### WHAT YOU SHOULD DO
Copy out verbatim, from the data below, the lines from the one containing "Given: Click the currency.com" through the one containing "Looking at the screenshot, I should tap(394, 38).", including both of those lines.

### GIVEN RECORDS
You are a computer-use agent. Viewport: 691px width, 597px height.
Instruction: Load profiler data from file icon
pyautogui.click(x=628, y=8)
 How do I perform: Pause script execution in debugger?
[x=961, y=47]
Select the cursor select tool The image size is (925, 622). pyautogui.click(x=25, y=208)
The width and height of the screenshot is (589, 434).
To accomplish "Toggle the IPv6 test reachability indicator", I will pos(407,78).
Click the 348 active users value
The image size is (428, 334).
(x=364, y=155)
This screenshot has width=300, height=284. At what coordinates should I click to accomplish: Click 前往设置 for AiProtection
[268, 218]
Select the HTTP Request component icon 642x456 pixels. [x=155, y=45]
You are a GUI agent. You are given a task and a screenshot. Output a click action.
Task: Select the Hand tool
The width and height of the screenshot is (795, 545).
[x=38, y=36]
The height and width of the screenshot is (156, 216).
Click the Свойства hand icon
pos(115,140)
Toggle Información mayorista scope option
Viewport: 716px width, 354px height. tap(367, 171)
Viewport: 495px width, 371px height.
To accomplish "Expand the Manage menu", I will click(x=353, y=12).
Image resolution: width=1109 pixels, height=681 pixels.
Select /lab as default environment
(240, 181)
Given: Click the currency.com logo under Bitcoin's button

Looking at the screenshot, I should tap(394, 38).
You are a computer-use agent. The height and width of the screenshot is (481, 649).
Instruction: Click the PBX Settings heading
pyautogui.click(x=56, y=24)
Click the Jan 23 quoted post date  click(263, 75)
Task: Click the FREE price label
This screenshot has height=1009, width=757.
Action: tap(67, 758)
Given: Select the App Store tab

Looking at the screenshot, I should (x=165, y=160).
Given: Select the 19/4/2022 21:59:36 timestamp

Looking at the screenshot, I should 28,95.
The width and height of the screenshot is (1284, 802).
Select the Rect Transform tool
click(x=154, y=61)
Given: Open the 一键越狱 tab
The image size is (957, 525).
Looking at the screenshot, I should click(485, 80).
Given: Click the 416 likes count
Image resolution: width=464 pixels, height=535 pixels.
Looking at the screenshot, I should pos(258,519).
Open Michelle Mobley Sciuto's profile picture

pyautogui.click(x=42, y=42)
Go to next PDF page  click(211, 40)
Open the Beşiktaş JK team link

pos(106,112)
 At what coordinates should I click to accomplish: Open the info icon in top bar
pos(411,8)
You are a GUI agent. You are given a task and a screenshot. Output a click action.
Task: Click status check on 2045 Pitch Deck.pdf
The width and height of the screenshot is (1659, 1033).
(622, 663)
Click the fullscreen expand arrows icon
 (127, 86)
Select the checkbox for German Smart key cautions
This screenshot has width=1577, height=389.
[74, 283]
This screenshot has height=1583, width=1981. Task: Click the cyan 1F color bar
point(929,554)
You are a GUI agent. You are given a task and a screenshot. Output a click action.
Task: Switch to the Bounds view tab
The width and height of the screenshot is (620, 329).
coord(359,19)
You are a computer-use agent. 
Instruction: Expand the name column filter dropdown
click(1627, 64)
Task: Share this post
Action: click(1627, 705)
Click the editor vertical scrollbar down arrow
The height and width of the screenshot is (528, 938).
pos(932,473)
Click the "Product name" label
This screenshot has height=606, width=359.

### ANSWER TO THE PROBLEM
Given: Click the currency.com logo under Bitcoin's button

Looking at the screenshot, I should tap(394, 38).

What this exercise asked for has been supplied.